● **What is being asked**
Could you extract every line of the listing below and reproduce each one verbatim?

(A run of records)
======

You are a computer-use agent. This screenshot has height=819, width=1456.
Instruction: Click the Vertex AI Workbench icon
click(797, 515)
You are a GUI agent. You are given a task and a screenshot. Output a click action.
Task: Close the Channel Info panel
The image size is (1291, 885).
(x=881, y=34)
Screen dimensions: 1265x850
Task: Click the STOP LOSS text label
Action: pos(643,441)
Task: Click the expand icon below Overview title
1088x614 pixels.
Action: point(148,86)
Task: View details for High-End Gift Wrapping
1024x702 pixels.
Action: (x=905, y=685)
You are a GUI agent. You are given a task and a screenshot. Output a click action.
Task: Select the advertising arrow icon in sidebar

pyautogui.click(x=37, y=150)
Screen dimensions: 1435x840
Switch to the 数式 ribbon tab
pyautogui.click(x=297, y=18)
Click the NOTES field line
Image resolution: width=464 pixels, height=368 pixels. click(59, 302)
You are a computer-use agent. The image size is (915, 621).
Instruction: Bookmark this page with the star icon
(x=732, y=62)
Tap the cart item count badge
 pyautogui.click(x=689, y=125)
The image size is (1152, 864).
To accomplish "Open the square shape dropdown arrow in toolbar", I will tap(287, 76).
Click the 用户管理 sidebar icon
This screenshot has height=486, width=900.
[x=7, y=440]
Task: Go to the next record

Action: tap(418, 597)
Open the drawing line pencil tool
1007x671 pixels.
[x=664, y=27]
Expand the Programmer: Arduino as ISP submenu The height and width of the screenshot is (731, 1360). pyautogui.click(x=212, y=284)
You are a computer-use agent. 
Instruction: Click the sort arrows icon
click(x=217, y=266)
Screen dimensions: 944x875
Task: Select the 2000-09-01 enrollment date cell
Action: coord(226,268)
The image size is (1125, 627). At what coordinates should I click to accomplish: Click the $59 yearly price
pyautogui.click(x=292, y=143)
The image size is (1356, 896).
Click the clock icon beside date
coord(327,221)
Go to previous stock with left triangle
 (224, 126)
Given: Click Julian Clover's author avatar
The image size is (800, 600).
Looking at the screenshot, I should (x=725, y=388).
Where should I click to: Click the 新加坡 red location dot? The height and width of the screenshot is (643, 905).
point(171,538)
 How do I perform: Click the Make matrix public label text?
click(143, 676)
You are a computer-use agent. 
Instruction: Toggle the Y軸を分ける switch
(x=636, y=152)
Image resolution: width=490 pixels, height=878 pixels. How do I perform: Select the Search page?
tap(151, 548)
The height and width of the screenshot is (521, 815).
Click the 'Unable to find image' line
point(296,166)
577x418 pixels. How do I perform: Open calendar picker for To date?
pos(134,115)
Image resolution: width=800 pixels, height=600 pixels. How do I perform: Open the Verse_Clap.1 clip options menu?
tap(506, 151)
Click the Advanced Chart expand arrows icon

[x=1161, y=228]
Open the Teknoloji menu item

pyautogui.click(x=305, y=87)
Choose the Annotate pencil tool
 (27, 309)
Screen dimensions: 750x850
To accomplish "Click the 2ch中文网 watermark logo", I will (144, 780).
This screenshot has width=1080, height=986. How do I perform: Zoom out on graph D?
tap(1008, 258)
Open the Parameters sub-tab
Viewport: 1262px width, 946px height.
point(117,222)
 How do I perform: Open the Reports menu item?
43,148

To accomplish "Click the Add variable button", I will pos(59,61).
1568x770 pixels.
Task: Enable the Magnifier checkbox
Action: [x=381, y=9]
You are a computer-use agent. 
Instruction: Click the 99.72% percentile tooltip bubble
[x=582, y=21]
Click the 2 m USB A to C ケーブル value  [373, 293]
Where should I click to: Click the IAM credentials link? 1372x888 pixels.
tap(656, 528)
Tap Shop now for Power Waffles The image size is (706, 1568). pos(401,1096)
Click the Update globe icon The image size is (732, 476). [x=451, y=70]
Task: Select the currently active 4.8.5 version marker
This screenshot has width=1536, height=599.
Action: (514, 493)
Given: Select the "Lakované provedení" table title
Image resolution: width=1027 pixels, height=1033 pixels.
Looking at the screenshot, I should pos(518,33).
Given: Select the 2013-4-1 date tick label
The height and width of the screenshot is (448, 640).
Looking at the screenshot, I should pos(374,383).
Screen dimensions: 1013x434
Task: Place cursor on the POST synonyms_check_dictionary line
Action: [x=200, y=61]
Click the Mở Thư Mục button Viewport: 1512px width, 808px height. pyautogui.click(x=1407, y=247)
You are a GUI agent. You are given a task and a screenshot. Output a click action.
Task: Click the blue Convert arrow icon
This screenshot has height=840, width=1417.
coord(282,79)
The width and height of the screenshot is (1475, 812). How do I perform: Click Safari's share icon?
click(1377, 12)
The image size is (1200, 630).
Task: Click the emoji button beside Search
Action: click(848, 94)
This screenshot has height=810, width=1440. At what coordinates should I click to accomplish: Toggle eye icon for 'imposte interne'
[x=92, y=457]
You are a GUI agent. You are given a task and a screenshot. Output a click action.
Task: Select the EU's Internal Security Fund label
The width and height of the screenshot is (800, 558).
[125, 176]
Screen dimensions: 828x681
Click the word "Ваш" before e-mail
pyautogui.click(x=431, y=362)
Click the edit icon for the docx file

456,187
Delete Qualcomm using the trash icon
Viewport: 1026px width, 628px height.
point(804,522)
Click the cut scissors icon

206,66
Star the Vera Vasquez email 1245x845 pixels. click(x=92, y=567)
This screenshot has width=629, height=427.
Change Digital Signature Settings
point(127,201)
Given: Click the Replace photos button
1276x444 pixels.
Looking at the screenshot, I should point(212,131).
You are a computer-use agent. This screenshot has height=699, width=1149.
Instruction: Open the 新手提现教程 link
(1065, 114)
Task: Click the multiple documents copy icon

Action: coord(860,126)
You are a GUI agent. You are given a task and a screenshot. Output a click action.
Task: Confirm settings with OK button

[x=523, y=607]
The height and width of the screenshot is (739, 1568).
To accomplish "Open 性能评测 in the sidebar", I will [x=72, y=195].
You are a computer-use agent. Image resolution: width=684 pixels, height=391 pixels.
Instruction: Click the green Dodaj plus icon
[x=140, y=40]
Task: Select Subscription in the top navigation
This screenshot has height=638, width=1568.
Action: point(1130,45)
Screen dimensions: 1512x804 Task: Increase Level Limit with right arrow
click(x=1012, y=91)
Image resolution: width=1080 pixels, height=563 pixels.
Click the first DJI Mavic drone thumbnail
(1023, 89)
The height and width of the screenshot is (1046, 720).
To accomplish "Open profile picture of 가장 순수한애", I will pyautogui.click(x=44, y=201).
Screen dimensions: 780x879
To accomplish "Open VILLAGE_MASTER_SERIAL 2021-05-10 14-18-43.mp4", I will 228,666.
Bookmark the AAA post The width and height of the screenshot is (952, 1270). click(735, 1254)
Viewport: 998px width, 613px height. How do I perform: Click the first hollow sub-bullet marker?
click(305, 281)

======

● **Reply to the exercise**
You are a computer-use agent. This screenshot has height=819, width=1456.
Instruction: Click the Vertex AI Workbench icon
click(797, 515)
You are a GUI agent. You are given a task and a screenshot. Output a click action.
Task: Close the Channel Info panel
The image size is (1291, 885).
(x=881, y=34)
Screen dimensions: 1265x850
Task: Click the STOP LOSS text label
Action: pos(643,441)
Task: Click the expand icon below Overview title
1088x614 pixels.
Action: point(148,86)
Task: View details for High-End Gift Wrapping
1024x702 pixels.
Action: (x=905, y=685)
You are a GUI agent. You are given a task and a screenshot. Output a click action.
Task: Select the advertising arrow icon in sidebar

pyautogui.click(x=37, y=150)
Screen dimensions: 1435x840
Switch to the 数式 ribbon tab
pyautogui.click(x=297, y=18)
Click the NOTES field line
Image resolution: width=464 pixels, height=368 pixels. click(59, 302)
You are a computer-use agent. The image size is (915, 621).
Instruction: Bookmark this page with the star icon
(x=732, y=62)
Tap the cart item count badge
 pyautogui.click(x=689, y=125)
The image size is (1152, 864).
To accomplish "Open the square shape dropdown arrow in toolbar", I will tap(287, 76).
Click the 用户管理 sidebar icon
This screenshot has height=486, width=900.
[x=7, y=440]
Task: Go to the next record

Action: tap(418, 597)
Open the drawing line pencil tool
1007x671 pixels.
[x=664, y=27]
Expand the Programmer: Arduino as ISP submenu The height and width of the screenshot is (731, 1360). pyautogui.click(x=212, y=284)
You are a computer-use agent. 
Instruction: Click the sort arrows icon
click(x=217, y=266)
Screen dimensions: 944x875
Task: Select the 2000-09-01 enrollment date cell
Action: coord(226,268)
The image size is (1125, 627). At what coordinates should I click to accomplish: Click the $59 yearly price
pyautogui.click(x=292, y=143)
The image size is (1356, 896).
Click the clock icon beside date
coord(327,221)
Go to previous stock with left triangle
 (224, 126)
Given: Click Julian Clover's author avatar
The image size is (800, 600).
Looking at the screenshot, I should (x=725, y=388).
Where should I click to: Click the 新加坡 red location dot? The height and width of the screenshot is (643, 905).
point(171,538)
 How do I perform: Click the Make matrix public label text?
click(143, 676)
You are a computer-use agent. 
Instruction: Toggle the Y軸を分ける switch
(x=636, y=152)
Image resolution: width=490 pixels, height=878 pixels. How do I perform: Select the Search page?
tap(151, 548)
The height and width of the screenshot is (521, 815).
Click the 'Unable to find image' line
point(296,166)
577x418 pixels. How do I perform: Open calendar picker for To date?
pos(134,115)
Image resolution: width=800 pixels, height=600 pixels. How do I perform: Open the Verse_Clap.1 clip options menu?
tap(506, 151)
Click the Advanced Chart expand arrows icon

[x=1161, y=228]
Open the Teknoloji menu item

pyautogui.click(x=305, y=87)
Choose the Annotate pencil tool
 (27, 309)
Screen dimensions: 750x850
To accomplish "Click the 2ch中文网 watermark logo", I will (144, 780).
This screenshot has width=1080, height=986. How do I perform: Zoom out on graph D?
tap(1008, 258)
Open the Parameters sub-tab
Viewport: 1262px width, 946px height.
point(117,222)
 How do I perform: Open the Reports menu item?
43,148

To accomplish "Click the Add variable button", I will pos(59,61).
1568x770 pixels.
Task: Enable the Magnifier checkbox
Action: [x=381, y=9]
You are a computer-use agent. 
Instruction: Click the 99.72% percentile tooltip bubble
[x=582, y=21]
Click the 2 m USB A to C ケーブル value  [373, 293]
Where should I click to: Click the IAM credentials link? 1372x888 pixels.
tap(656, 528)
Tap Shop now for Power Waffles The image size is (706, 1568). pos(401,1096)
Click the Update globe icon The image size is (732, 476). [x=451, y=70]
Task: Select the currently active 4.8.5 version marker
This screenshot has width=1536, height=599.
Action: (514, 493)
Given: Select the "Lakované provedení" table title
Image resolution: width=1027 pixels, height=1033 pixels.
Looking at the screenshot, I should pos(518,33).
Given: Select the 2013-4-1 date tick label
The height and width of the screenshot is (448, 640).
Looking at the screenshot, I should pos(374,383).
Screen dimensions: 1013x434
Task: Place cursor on the POST synonyms_check_dictionary line
Action: [x=200, y=61]
Click the Mở Thư Mục button Viewport: 1512px width, 808px height. pyautogui.click(x=1407, y=247)
You are a GUI agent. You are given a task and a screenshot. Output a click action.
Task: Click the blue Convert arrow icon
This screenshot has height=840, width=1417.
coord(282,79)
The width and height of the screenshot is (1475, 812). How do I perform: Click Safari's share icon?
click(1377, 12)
The image size is (1200, 630).
Task: Click the emoji button beside Search
Action: click(848, 94)
This screenshot has height=810, width=1440. At what coordinates should I click to accomplish: Toggle eye icon for 'imposte interne'
[x=92, y=457]
You are a GUI agent. You are given a task and a screenshot. Output a click action.
Task: Select the EU's Internal Security Fund label
The width and height of the screenshot is (800, 558).
[125, 176]
Screen dimensions: 828x681
Click the word "Ваш" before e-mail
pyautogui.click(x=431, y=362)
Click the edit icon for the docx file

456,187
Delete Qualcomm using the trash icon
Viewport: 1026px width, 628px height.
point(804,522)
Click the cut scissors icon

206,66
Star the Vera Vasquez email 1245x845 pixels. click(x=92, y=567)
This screenshot has width=629, height=427.
Change Digital Signature Settings
point(127,201)
Given: Click the Replace photos button
1276x444 pixels.
Looking at the screenshot, I should point(212,131).
You are a computer-use agent. This screenshot has height=699, width=1149.
Instruction: Open the 新手提现教程 link
(1065, 114)
Task: Click the multiple documents copy icon

Action: coord(860,126)
You are a GUI agent. You are given a task and a screenshot. Output a click action.
Task: Confirm settings with OK button

[x=523, y=607]
The height and width of the screenshot is (739, 1568).
To accomplish "Open 性能评测 in the sidebar", I will [x=72, y=195].
You are a computer-use agent. Image resolution: width=684 pixels, height=391 pixels.
Instruction: Click the green Dodaj plus icon
[x=140, y=40]
Task: Select Subscription in the top navigation
This screenshot has height=638, width=1568.
Action: point(1130,45)
Screen dimensions: 1512x804 Task: Increase Level Limit with right arrow
click(x=1012, y=91)
Image resolution: width=1080 pixels, height=563 pixels.
Click the first DJI Mavic drone thumbnail
(1023, 89)
The height and width of the screenshot is (1046, 720).
To accomplish "Open profile picture of 가장 순수한애", I will pyautogui.click(x=44, y=201).
Screen dimensions: 780x879
To accomplish "Open VILLAGE_MASTER_SERIAL 2021-05-10 14-18-43.mp4", I will 228,666.
Bookmark the AAA post The width and height of the screenshot is (952, 1270). click(735, 1254)
Viewport: 998px width, 613px height. How do I perform: Click the first hollow sub-bullet marker?
click(305, 281)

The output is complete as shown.